As well as providing impetus for market incumbents, however, the finalization of the SEF rules is also likely to attract new entrants into the market.
Bill Goodbody, managing director and business manager at Hotspot FX the multi-dealer trading spot platform that was the most improved venue by market share in this years Euromoney FX survey says entering the FX options business is something the firm has been considering for some time.
He believes, however, there was no first-mover advantage in the electronic options trading business. Indeed, Goodbody says the legislative environment slowed down the electronification of FX options, with the market getting stuck in a five-year quagmire waiting for the regulations to come in.
We have been watching the development of the market and now that the rules have finally been finalized, it gives us something to plan around, he says. Now at least we know the requirements and can evaluate a business model around them.
Goodbody says he would not be shocked if Hotspot FX moved into options. We would definitely like to see our product base expand and find more ways to interact with our clients, he says.

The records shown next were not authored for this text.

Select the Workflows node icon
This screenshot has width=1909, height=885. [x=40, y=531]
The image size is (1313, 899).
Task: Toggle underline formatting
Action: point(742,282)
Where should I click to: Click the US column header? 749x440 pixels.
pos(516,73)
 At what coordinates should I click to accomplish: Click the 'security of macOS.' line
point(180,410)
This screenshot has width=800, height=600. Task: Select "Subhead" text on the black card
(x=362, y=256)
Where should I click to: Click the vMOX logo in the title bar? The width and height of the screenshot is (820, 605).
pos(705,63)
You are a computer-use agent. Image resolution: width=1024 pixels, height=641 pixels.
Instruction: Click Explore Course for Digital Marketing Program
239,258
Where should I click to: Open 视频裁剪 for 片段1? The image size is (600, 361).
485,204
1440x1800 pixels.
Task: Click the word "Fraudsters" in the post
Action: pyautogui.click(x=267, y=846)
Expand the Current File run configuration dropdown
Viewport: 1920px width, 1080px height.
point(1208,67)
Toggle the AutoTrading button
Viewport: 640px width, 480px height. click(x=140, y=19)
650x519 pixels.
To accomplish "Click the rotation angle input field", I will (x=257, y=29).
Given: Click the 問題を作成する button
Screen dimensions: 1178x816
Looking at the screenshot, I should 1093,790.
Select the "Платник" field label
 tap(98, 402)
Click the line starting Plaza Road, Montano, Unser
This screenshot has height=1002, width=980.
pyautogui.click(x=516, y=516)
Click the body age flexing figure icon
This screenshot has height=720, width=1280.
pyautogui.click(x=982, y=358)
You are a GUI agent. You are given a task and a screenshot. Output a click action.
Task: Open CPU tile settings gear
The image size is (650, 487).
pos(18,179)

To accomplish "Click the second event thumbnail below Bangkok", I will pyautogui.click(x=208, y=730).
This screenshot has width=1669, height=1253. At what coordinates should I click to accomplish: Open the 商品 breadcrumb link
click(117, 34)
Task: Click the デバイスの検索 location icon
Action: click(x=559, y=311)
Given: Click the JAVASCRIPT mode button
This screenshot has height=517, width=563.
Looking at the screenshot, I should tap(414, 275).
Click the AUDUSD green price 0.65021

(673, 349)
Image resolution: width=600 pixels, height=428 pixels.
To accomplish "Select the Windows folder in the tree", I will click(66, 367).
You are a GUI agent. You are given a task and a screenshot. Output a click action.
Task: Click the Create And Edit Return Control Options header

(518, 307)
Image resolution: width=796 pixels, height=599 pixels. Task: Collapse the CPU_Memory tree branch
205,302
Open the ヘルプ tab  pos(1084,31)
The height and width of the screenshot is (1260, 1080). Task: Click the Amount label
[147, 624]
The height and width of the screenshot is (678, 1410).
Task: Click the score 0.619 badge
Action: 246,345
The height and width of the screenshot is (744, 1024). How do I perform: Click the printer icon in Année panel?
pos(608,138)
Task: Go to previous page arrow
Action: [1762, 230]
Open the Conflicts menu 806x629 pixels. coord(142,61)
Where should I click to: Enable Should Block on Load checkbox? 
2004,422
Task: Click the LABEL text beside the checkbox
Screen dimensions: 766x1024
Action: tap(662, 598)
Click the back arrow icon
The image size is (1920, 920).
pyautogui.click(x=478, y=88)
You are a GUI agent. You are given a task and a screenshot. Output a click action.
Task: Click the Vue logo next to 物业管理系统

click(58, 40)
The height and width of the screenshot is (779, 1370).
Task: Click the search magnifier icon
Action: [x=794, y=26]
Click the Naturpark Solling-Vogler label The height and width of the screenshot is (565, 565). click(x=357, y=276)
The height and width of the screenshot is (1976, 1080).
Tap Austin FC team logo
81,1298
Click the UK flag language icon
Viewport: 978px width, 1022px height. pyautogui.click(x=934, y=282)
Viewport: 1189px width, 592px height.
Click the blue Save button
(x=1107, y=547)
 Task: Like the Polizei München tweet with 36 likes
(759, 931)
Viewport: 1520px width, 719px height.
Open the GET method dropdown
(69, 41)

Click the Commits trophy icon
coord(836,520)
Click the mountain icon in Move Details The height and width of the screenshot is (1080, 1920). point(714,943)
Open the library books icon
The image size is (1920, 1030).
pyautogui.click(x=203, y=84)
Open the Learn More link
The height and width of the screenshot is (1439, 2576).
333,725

The development of the FX options business has wider implications for the currency market.
Indeed, the prospect of increased electronification of FX options, traditionally the preserve of bigger, more sophisticated investors, has the potential to level the playing field, simplifying trading execution and opening up the market to other less-savvy client segments.
That could be welcome news for some market participants. Many believe, for example, that customers such as corporates can increase the efficiency of their currency trading strategies by moving away from hedging their exposure using forwards towards using options.
After years of waiting on the launch pad, the finalization of the SEF rules might be pushing FX options trading towards lift off.